Cicely and Miles Visit the Obamas by Henry Taylor

The past and present meet to share a magic moment in front of the White House in Henry Taylor’s 2017 portrait of Miles Davis and Cicely Tyson.

Henry Taylor, Cicely and Miles Visit the Obamas, 2017 © Henry Taylor. Courtesy the artist and Blum & Poe, Los Angeles/New York/Tokyo

In the winter of 1981, Cicely Tyson—then known for her roles in Sounder and The Autobiography of Miss Jane Pittman—married Miles Davis at Bill Cosby’s home. Davis was emerging from a period of drug abuse and alcoholism, shut up in squalor, returning to the studio after an extended hiatus and Tyson helped the trumpeter’s recovery, though their relationship was far from idyllic. During their seven-year marriage the pair were dubbed the “King and Queen of Cool”, an American power couple like no other.

In his 2017 painting, Cicely and Miles Visit the Obamas, Henry Taylor references a well-known photograph of the couple taken by Ron Galella on a hot summer night in New York in 1968 at the premiere of The Heart is a Lonely Hunter (Tyson played Portia in the film). Only a few details are different in Taylor’s painting: the colour of the silk handkerchief tucked into Davis’s jacket pocket, the hairline painted on Tyson’s close-cropped head and the expression in her eyes, imperfect and lopsided in Taylor’s recreation, in his typically sloppy (in the best possible sense) style. Every other gesture and detail is true to the photograph: Tyson’s gold spiral earrings and neat white slip dress, and the glove, paper and gold bag she holds with one hand, another placed tenderly and confidently over Davis’s folded arms; the cigarette that hangs from his hand, the slight translucency of his sunglasses. More than that, Taylor transcribes the frisson between the pair, exuding charm and style, into thick acrylic brushstrokes.

Of course, in Taylor’s double portrait—forty-nine years after the fact—there is one major difference. Instead of attending the premiere, Taylor has them at the White House, still in their prime, visiting the Obamas, still in the White House. Rather than paint Barack and Michelle, perhaps too obvious, or too soon, Taylor suggests a meeting between the four. And there’s nothing incongruous about their transposition through time and space, to the point Taylor has you going for a second that you missed a historic moment. What if Davis and Tyson had met the Obamas? Davis never got the chance to see them at the White House, but in 2016, Tyson, aged 92, met Barack when he handed her the Presidential Medal of Freedom.

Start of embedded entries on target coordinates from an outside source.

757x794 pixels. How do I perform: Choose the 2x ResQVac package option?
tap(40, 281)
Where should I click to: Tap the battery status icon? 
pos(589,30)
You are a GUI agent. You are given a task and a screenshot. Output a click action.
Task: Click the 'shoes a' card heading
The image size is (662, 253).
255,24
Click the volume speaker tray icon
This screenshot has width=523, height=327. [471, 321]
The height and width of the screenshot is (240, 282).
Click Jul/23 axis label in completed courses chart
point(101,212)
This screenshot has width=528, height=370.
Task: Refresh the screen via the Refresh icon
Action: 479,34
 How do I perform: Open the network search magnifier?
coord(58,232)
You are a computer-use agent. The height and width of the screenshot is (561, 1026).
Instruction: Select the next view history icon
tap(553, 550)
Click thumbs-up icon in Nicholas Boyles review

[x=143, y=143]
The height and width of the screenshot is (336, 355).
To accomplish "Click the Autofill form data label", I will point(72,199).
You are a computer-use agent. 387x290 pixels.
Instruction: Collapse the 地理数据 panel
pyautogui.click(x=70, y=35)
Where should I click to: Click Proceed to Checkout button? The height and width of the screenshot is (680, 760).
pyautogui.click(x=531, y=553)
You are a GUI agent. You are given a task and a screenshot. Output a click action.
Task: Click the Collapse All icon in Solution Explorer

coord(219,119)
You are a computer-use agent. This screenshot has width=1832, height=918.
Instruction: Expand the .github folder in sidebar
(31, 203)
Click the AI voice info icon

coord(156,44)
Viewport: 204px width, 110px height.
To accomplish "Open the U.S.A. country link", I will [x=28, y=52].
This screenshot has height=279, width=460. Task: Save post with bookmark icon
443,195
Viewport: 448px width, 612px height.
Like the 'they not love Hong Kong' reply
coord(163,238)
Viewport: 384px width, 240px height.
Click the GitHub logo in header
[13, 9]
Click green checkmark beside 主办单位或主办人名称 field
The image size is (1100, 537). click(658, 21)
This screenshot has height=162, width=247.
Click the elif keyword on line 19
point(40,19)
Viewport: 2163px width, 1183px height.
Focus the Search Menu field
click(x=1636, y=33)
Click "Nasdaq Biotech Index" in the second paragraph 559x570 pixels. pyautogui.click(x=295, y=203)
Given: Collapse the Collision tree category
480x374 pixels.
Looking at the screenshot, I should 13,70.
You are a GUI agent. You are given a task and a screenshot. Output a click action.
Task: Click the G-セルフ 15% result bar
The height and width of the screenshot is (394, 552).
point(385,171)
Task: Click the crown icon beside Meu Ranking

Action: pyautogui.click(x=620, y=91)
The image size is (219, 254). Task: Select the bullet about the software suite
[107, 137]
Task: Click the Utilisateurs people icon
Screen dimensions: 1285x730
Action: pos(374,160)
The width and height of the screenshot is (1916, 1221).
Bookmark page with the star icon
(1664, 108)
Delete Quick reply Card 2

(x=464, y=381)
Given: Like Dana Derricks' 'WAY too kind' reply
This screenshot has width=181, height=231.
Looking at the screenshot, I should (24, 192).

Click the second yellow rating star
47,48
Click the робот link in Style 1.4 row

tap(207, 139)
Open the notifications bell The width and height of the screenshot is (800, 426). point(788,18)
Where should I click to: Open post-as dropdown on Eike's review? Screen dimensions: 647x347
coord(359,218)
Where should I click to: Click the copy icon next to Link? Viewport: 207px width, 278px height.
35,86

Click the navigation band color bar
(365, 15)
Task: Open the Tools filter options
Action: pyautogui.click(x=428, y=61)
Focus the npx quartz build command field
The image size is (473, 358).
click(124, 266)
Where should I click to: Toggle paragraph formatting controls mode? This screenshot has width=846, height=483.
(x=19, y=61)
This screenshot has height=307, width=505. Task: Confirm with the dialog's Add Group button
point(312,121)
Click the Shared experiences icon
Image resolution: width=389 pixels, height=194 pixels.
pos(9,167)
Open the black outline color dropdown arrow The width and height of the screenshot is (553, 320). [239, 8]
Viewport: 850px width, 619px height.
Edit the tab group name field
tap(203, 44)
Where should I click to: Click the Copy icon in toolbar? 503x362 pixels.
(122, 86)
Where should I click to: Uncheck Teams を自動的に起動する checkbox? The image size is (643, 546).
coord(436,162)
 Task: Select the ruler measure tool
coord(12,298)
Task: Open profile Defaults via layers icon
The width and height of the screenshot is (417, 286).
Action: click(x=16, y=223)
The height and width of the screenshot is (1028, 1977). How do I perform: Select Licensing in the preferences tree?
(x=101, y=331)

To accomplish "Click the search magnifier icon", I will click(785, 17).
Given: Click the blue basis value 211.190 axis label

Taylor’s painting does what the photograph couldn’t: it conflates time, juxtaposing two iconic, brilliant couples who defined their eras in very different but monumental, unforgettable ways. They are two couples who also empowered African Americans in the US, a subject the Los Angeles-based painter has frequently returned to in his portrait work, painting figures such as Andrea Motley Crabtree, Eldridge Cleaver and Huey P Newton. But his portrait of Davis and Tyson (and implicitly, of the Obamas) is a collision of romance, loss, memory and fantasy. For Taylor, it seems the important thing is the magic of the moment, whether he witnessed it or not.